Replies to post #253093 on Innovation Pharmaceuticals Inc (IPIX)

[loanranger]

"Both parties agreed to an acceptable Brilacidin Phase 3 development pathway, including studying Brilacidin oral rinse effects on SOM when cisplatin is administered in higher concentrations (80-100 mg/m2) every 21 days, and at lower concentrations (30-40 mg/m2) administered weekly as part of the chemoradiation regimen."
http://www.ipharminc.com/press-release/2018/12/17/innovation-pharmaceuticals-completes-end-of-phase-2-meeting-with-fda-brilacidin-oral-rinse-to-advance-into-phase-3-clinical-trials-for-prevention-of-severe-oral-mucositis

It seems like the objective is to run the same test, presumably with a larger sample size. IF the results are similar what would the FDA do?
Approve its use for patients about to undertake the higher concentration dosage for head and neck cancer treatment?
In that case and given that that is the current standard of care there is a sizable, defined market.
The argument has been made here that the real market is huge by comparison based on the off-label prescriptions likely to be written in the hope of preventing OM in any patient who MIGHT develop it regardless of their specific cancer, assuming a similar treatment regimen.
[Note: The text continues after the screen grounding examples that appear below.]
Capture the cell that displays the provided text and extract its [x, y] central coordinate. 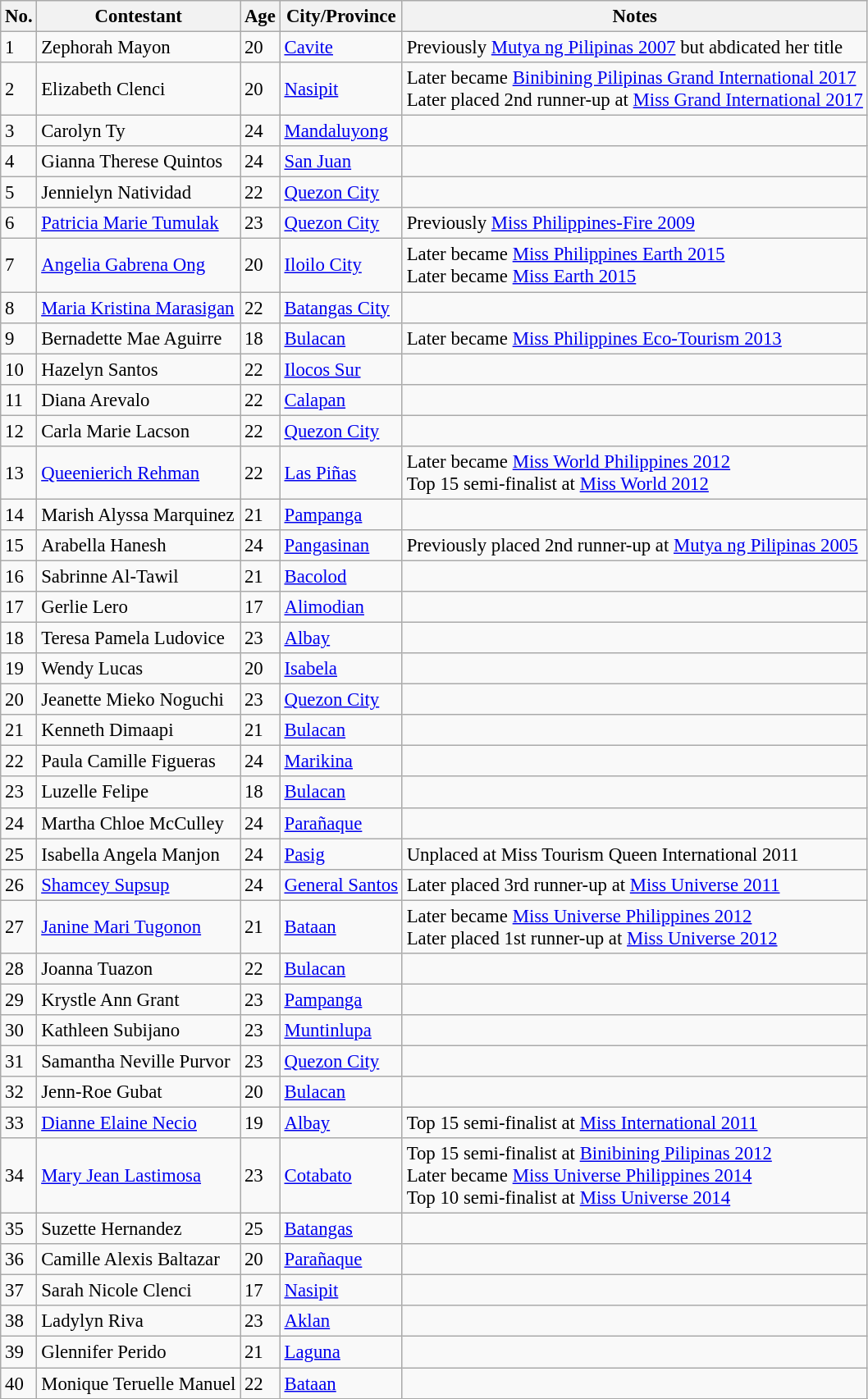
30 [19, 1030]
Carolyn Ty [139, 131]
1 [19, 48]
Later became Miss World Philippines 2012Top 15 semi-finalist at Miss World 2012 [635, 473]
Kenneth Dimaapi [139, 730]
7 [19, 266]
Muntinlupa [341, 1030]
38 [19, 1322]
Isabella Angela Manjon [139, 854]
Monique Teruelle Manuel [139, 1383]
Jennielyn Natividad [139, 193]
Marish Alyssa Marquinez [139, 514]
32 [19, 1092]
Bacolod [341, 576]
Age [261, 16]
Batangas [341, 1229]
15 [19, 546]
11 [19, 400]
Contestant [139, 16]
Hazelyn Santos [139, 369]
Shamcey Supsup [139, 884]
Laguna [341, 1352]
Calapan [341, 400]
9 [19, 338]
Krystle Ann Grant [139, 999]
Luzelle Felipe [139, 793]
Ladylyn Riva [139, 1322]
Batangas City [341, 308]
Iloilo City [341, 266]
Sabrinne Al-Tawil [139, 576]
Dianne Elaine Necio [139, 1123]
28 [19, 969]
29 [19, 999]
Maria Kristina Marasigan [139, 308]
2 [19, 89]
Ilocos Sur [341, 369]
Bernadette Mae Aguirre [139, 338]
33 [19, 1123]
Camille Alexis Baltazar [139, 1259]
Angelia Gabrena Ong [139, 266]
Mandaluyong [341, 131]
26 [19, 884]
13 [19, 473]
Las Piñas [341, 473]
8 [19, 308]
27 [19, 927]
Kathleen Subijano [139, 1030]
12 [19, 431]
Top 15 semi-finalist at Binibining Pilipinas 2012Later became Miss Universe Philippines 2014Top 10 semi-finalist at Miss Universe 2014 [635, 1176]
Jeanette Mieko Noguchi [139, 700]
31 [19, 1061]
Samantha Neville Purvor [139, 1061]
36 [19, 1259]
Teresa Pamela Ludovice [139, 638]
Alimodian [341, 607]
4 [19, 162]
Marikina [341, 761]
Mary Jean Lastimosa [139, 1176]
Jenn-Roe Gubat [139, 1092]
Wendy Lucas [139, 669]
Notes [635, 16]
Previously Miss Philippines-Fire 2009 [635, 224]
3 [19, 131]
Suzette Hernandez [139, 1229]
Pangasinan [341, 546]
Later became Miss Philippines Earth 2015Later became Miss Earth 2015 [635, 266]
39 [19, 1352]
Arabella Hanesh [139, 546]
Patricia Marie Tumulak [139, 224]
Carla Marie Lacson [139, 431]
Previously placed 2nd runner-up at Mutya ng Pilipinas 2005 [635, 546]
City/Province [341, 16]
Top 15 semi-finalist at Miss International 2011 [635, 1123]
Previously Mutya ng Pilipinas 2007 but abdicated her title [635, 48]
Sarah Nicole Clenci [139, 1291]
Glennifer Perido [139, 1352]
Joanna Tuazon [139, 969]
10 [19, 369]
Gerlie Lero [139, 607]
Later placed 3rd runner-up at Miss Universe 2011 [635, 884]
Pasig [341, 854]
Martha Chloe McCulley [139, 823]
Aklan [341, 1322]
16 [19, 576]
Zephorah Mayon [139, 48]
Elizabeth Clenci [139, 89]
Cotabato [341, 1176]
General Santos [341, 884]
34 [19, 1176]
Later became Miss Philippines Eco-Tourism 2013 [635, 338]
Cavite [341, 48]
Isabela [341, 669]
Paula Camille Figueras [139, 761]
Janine Mari Tugonon [139, 927]
40 [19, 1383]
San Juan [341, 162]
Diana Arevalo [139, 400]
No. [19, 16]
14 [19, 514]
Queenierich Rehman [139, 473]
Later became Binibining Pilipinas Grand International 2017Later placed 2nd runner-up at Miss Grand International 2017 [635, 89]
6 [19, 224]
35 [19, 1229]
Gianna Therese Quintos [139, 162]
Later became Miss Universe Philippines 2012Later placed 1st runner-up at Miss Universe 2012 [635, 927]
37 [19, 1291]
5 [19, 193]
Unplaced at Miss Tourism Queen International 2011 [635, 854]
IF the results are similar don't they suggest that B would actually be contra-indicated (I think that's the right word) in patients undergoing the weekly lower concentration treatment, which inexplicably resulted in a HIGHER incidence of OM than the placebo? And wouldn't that put a large crimp in off-label prescriptions?
Or would the seemingly inexplicable nature of such a result perhaps jeopardize ANY approval? I'm sure no one EXPECTS a repeat performance but what would its impact be if it were to occur?



BTW, is it typical in a presentation such as the blog you linked (and which was used as a source for PP's extrapolations) to omit the data from a treatment arm when it doesn't meet an endpoint? (And am I using the right terminology in that question?) Frrol expressed this concern back in April: "This is going to attract unfortunate accusations of data mining" and I guess that's what I'm doing. Does the fact that the omission occurs in a blog make it acceptable in a presentation when it otherwise wouldn't be?

http://www.ipharminc.com/new-blog/2018/9/24/brilacidin-for-oral-mucositis-at-a-glance-comparative-data-presentation-with-other-investigational-om-drugs

[BooDog]

Looking good Farrell90! Just waiting for the first deal.

[frrol]

Yes the FDA agreed there was possible signal in the Q3W arm, though the n was small, so it supported moving on to a Phase 3. The hope is that the BP is still interested. We don't know if they were waiting for BTD, as in "If the FDA gives B-OM BTD then we have a deal." (Was that the mentioned "DD"? Could be.) Our management has notably not said anything about the negotiations or term sheet since the BTD timeline expired in mid-Nov. We wait.

[PlentyParanoid]

farell90, no argument. Data for cisplatin every 3 weeks is very promising. I just wanted to point out that unclear results for weekly cisplatin are the likeliest reason for not granting BTD.

Thanks for the link to ASCO editorial, I have been looking for that kind of data. Now, does anybody happen to know treatment utilization percentages for cisplatin Q1W vs Q3W?